Simple Preparations

Plant-based Chorizo

Have you been wanting a good chorizo recipe without the apple cider vinegar, allspice, cinnamon, cloves, and scorching hot peppers? Well, look no further! This is it!

I make my chorizo with TVP, or texturized vegetable protein, which is really a dehydrated soybean product that has virtually no fat. Simply reconstitute the TVP with no-chicken broth and add the chorizo seasoning paste to it. Though the recipe may have a list of ingredients, it is truly simple.

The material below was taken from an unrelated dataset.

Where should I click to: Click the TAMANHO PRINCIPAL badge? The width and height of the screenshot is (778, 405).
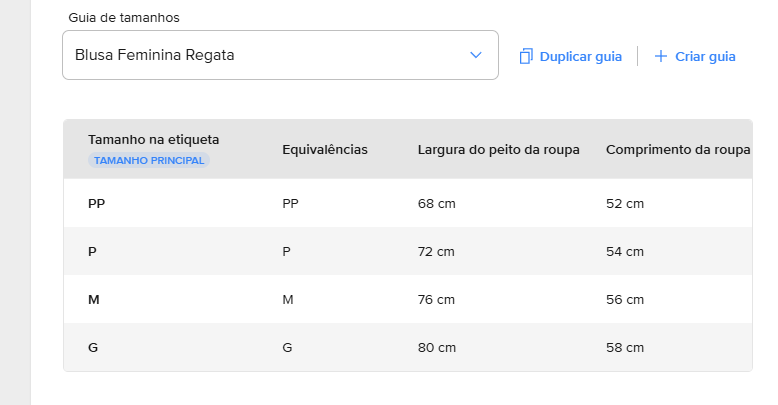[149, 160]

Now, how did I get this recipe to be non-stimulating? It took me a few tries to figure it out, but to God be the glory! In this recipe, the star anise combined with the Monk’s pepper replaces the allspice in this recipe. The clove is replaced by the combination of cardamom and coriander. The cinnamon is also replaced with coriander. The fresh lime juice replaces the apple cider vinegar. Lastly, I only used chilies on the low end of the Scoville Heat Units. This recipe does not have the potency of the traditional recipe, but the flavor is still there while using seasonings that will not hurt your stomach. According to a description of the ancho chile from Savory Spice Shop, ancho chiles, also called poblanos when fresh, are “sweet and fruity with plum and raisin notes and low heat (1 on a scale of 1 to 10).” According to an article from One Green Planet, the heat units for this chile ranges between 1,000-1,500 Scoville heat units. The guajillo chilis are also at the milder end (around 2,500 Scoville heat units with the seeds removed). Now, there are plant-based store-brought versions of chorizo too, but just be sure to read ingredients to see if they are right for your family. Check out this short article by TitleMax, Peppers Ranked by Scoville Heat Units — Even those not concerned with health understand that hot peppers can KILL you!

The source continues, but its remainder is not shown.